WASHINGTON, D.C. (WWNY) - The number 3 Republican in the House of Representatives could soon be fired from her leadership job - and north country congresswoman Elise Stefanik may replace her.
Liz Cheney, Republican of Wyoming, could lose her position as conference chair for Republicans in the House as soon as next week.
Although Cheney is deeply conservative and the daughter of former Vice-President Dick Cheney, she committed what is an unforgivable sin to many Republicans, by voting to impeach former President Trump over the insurrection at the Capitol January 6.
Stefanik, who has strong support in the Trump wing of the party, is prominently mentioned as a possible replacement for Cheney.
“Representative Stefanik sticks out because of her prominent role in the national party, because of her defense (of Trump) during the impeachment proceedings, she’s camera ready and it’s clear that she wants to take on a leadership role,” said Alexander Cohen, Assistant Professor of Political Science at Clarkson University.
If Stefanik secured the number 3 slot, it would likely mean more money and clout for northern New York.
“Having a more influential representative is good for the district and it would be good for the north country,” Cohen said.
7 News reached out to the Stefanik campaign for comment Tuesday. We’ll update this story if we hear back.

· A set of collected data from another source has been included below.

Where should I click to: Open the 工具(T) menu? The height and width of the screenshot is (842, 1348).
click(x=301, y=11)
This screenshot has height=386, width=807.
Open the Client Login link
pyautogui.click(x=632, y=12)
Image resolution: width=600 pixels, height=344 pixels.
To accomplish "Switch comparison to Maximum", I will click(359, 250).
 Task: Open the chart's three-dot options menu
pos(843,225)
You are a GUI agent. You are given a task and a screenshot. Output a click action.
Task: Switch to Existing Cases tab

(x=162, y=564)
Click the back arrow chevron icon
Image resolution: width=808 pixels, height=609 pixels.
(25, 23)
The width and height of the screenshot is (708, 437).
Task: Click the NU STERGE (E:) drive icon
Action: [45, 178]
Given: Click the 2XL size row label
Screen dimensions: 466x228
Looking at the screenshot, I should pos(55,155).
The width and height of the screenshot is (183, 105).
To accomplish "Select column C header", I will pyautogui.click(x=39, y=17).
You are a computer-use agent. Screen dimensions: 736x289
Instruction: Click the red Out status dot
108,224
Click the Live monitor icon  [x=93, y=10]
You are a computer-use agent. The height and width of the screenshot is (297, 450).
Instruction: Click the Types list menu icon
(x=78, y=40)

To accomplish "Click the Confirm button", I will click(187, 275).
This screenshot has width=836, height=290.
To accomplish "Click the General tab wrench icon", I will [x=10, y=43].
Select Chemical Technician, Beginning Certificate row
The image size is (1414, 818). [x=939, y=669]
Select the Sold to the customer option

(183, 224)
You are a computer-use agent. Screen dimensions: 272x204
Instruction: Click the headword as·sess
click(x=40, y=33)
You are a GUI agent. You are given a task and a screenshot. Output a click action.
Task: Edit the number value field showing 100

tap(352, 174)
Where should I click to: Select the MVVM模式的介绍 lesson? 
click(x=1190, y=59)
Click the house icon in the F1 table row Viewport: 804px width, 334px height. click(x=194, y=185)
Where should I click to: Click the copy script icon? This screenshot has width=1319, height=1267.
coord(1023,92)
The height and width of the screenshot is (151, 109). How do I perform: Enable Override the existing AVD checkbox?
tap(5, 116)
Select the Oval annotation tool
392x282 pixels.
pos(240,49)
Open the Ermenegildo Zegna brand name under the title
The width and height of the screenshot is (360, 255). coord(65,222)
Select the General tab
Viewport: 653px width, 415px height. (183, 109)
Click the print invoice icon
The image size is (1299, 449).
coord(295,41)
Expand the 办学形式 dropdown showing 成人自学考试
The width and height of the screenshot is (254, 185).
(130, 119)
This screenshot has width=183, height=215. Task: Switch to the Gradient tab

On Tuesday, House Minority Leader Kevin McCarthy stepped up pressure on Cheney, claiming rank-and-file concerns about “her ability to carry out her job” as she trades insults with former President Donald Trump.
McCarthy’s comments on the Fox News Channel underscored the continued, if not growing, grip that the former president has on the House GOP. They also spotlighted an increasingly open split between McCarthy and Cheney.
Rather than standing by Cheney — as he did during a failed effort to oust her in February — McCarthy essentially planted himself in the camp of her pro-Trump critics. His positioning with her detractors and their increasingly outspoken attacks suggest her hold on her leadership job is in renewed peril.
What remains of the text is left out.